「エージェントを作るな、スキルを作れ」──Anthropicが語る次世代AIエージェント設計
Anthropic社の Barry Zhang 氏と Mahesh Murag 氏による講演
「Don't Build Agents, Build Skills Instead」 は、
これからの AI エージェント設計に対する考え方を大きく転換させる内容でした。
その核心はシンプルです。
用途ごとにエージェントを作るのではなく、
汎用エージェントに「スキル(技能)」を習得させよ
本記事では、この講演の内容をもとに
「なぜスキルという考え方が重要なのか」「スキルとは何か」「何が変わるのか」を整理します。
なぜ今「スキル」が必要なのか
近年の AI エージェントは、推論能力や言語理解において非常に高い性能を持っています。

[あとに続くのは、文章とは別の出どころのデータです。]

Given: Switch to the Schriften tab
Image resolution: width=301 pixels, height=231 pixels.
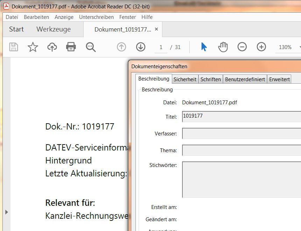Looking at the screenshot, I should coord(211,79).
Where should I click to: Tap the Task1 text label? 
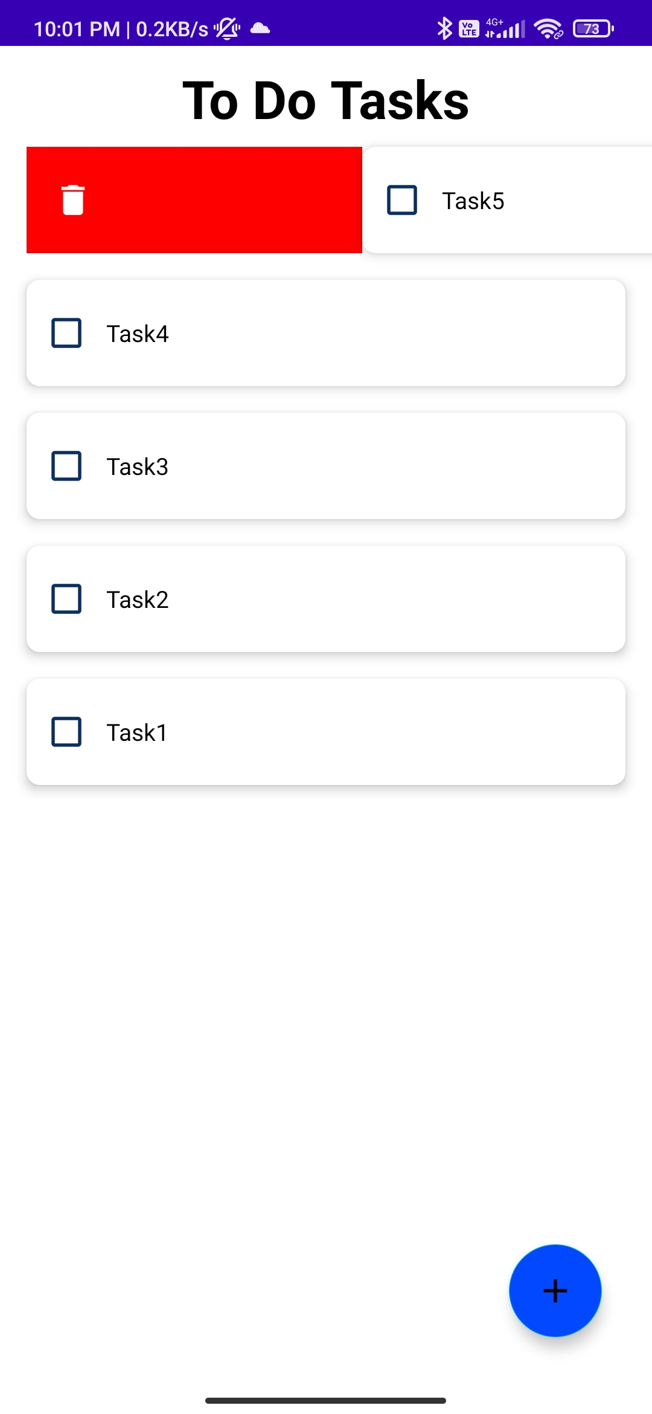click(138, 732)
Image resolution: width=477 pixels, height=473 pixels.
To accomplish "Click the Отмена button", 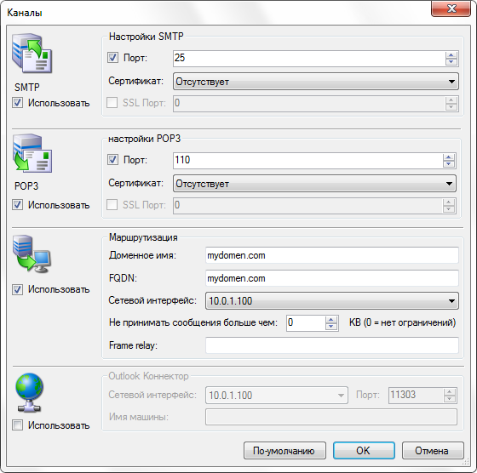I will point(433,451).
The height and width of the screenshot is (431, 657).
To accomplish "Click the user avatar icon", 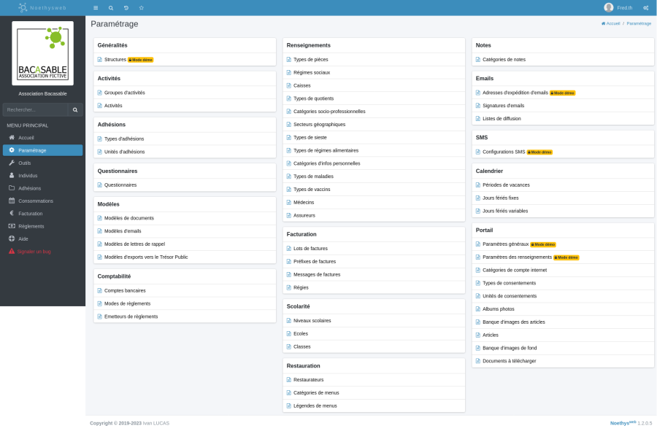I will 609,7.
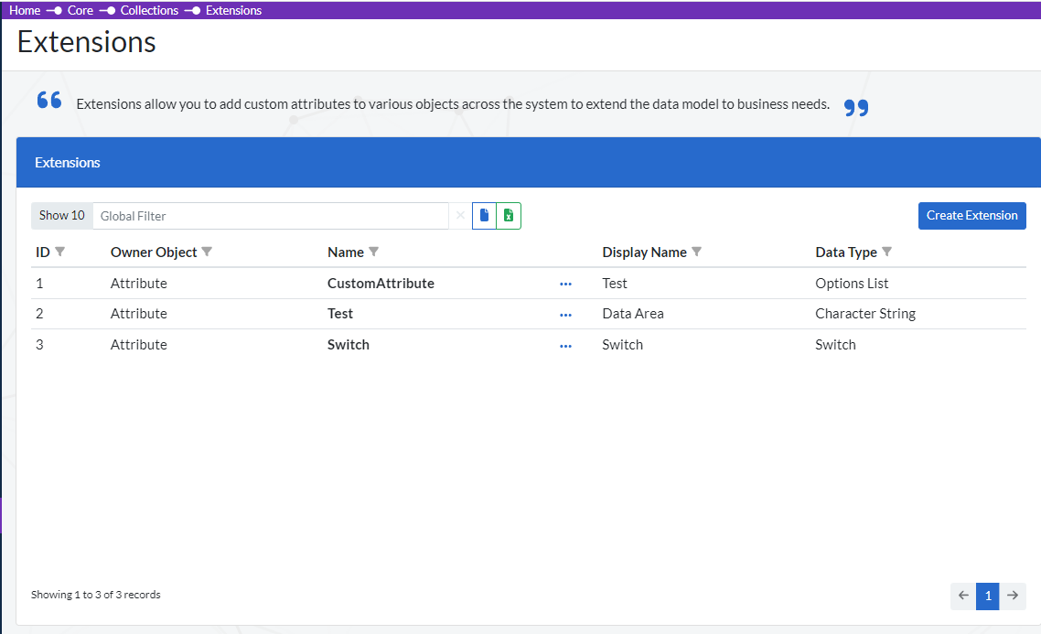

しかし、実務で使おうとすると、次の壁にぶつかります。
汎用性は高いが、専門性が足りない
一時期は「業務ごとに専用エージェントを作る」ことが想定されていました。
しかし実際には、
- コードがデジタル世界の共通インターフェース
- コードを扱えるエージェントは、想像以上に汎用的
であることが分かってきました。
一方で、問題はそこから先です。
数学の天才に、いきなり税務や経理を任せられないように
AI も「業務の文脈・手順・暗黙知」を知らなければ成果は安定しない
つまり、エージェントには「知能」ではなく
実務を遂行するための専門知識=スキルが不足しているのです。
「スキル」とは何か?
Anthropic が定義するスキルは、非常に実務的です。
スキル = 構成可能な手順知識をまとめたフォルダ
スキルとは、
エージェントのために用意された
「手順・判断基準・コード」をまとめたパッケージ
と考えると分かりやすいでしょう。
特徴① シンプルで扱いやすい構造
- 中身は markdown の手順書やスクリプト
- 人間も AI も読める
- Git で管理・共有・バージョン管理が可能
特徴② コードを含められる柔軟性
- Python などのコードを含められる
- 従来の「ツール」と違い、自己記述的で修正可能
- エージェント自身が状況に応じて調整できる
特徴③ コンテキスト効率が良い
- 実行時は「メタデータのみ」モデルに提示
- 必要なときだけ詳細を読み込む
- 数百のスキルを扱ってもコンテキストを圧迫しない
MCPとの関係:接続と専門知識の分業
スキルは、既存の MCP(Model Context Protocol) と対立する概念ではありません。
むしろ、役割分担が明確です。
| 役割 | 概念 |
|---|---|
| 外部データ・ツールとの接続 | MCP(Connectivity) |
| 何をどう使うかの知識 | スキル(Expertise) |
- MCP は「外の世界とつなぐ」
- スキルは「どう使って仕事をするかを教える」
スキルは、複数の MCP ツールを組み合わせた
業務フローそのものをエージェントに教えるための仕組みです。
非エンジニアも参加できる「知識の民主化」
この設計の重要なポイントは、
スキルはエンジニアだけのものではない
という点です。
- 財務担当者が会計処理のスキルを作る
- 法務担当者が契約レビューのスキルを作る
- 採用担当者が面接フローのスキルを作る
専門知識を「コード化された手順」として残すことで、
組織全体がエージェントを育てる側に回れます。
未来のビジョン:スキルは組織の「手続き型メモリ」
スキルは単なる補助ツールではありません。
講演では、スキルを エージェントの「手続き型メモリ」 と位置づけています。
継続的に蓄積される知見
- エージェントが作業を通じてスキルを改善
- 改善されたスキルはチーム全体で再利用
- 属人化していたノウハウが資産になる
使うほど賢くなるエージェント
- 組織独自のルールを理解
- 社内ツールの癖を把握
- 「その会社らしい判断」ができるようになる
比喩で理解する:CPU・OS・アプリケーション
この考え方は、コンピュータの構造に例えると非常に分かりやすくなります。
- AIモデル:CPU(プロセッサ)
- エージェント実行環境:OS
- スキル:アプリケーション
CPU や OS を作れる企業は限られています。
しかし、
アプリケーション(=スキル)は、誰でも作れる
これこそが、Anthropic が示す世界観です。
まとめ
- エージェントを用途ごとに作る時代は終わりつつある
- 汎用エージェントに「スキル」を教える設計が重要
- スキルは、手順・判断・コードをまとめた知識パッケージ
- MCP が「接続」、スキルが「専門知識」を担う
- スキルは組織の知見を蓄積する新しいメディアになる
「AIを導入する」から
「AIに何を教えるか」へ
この視点の転換こそが、次の AI 活用フェーズの本質と言えそうです。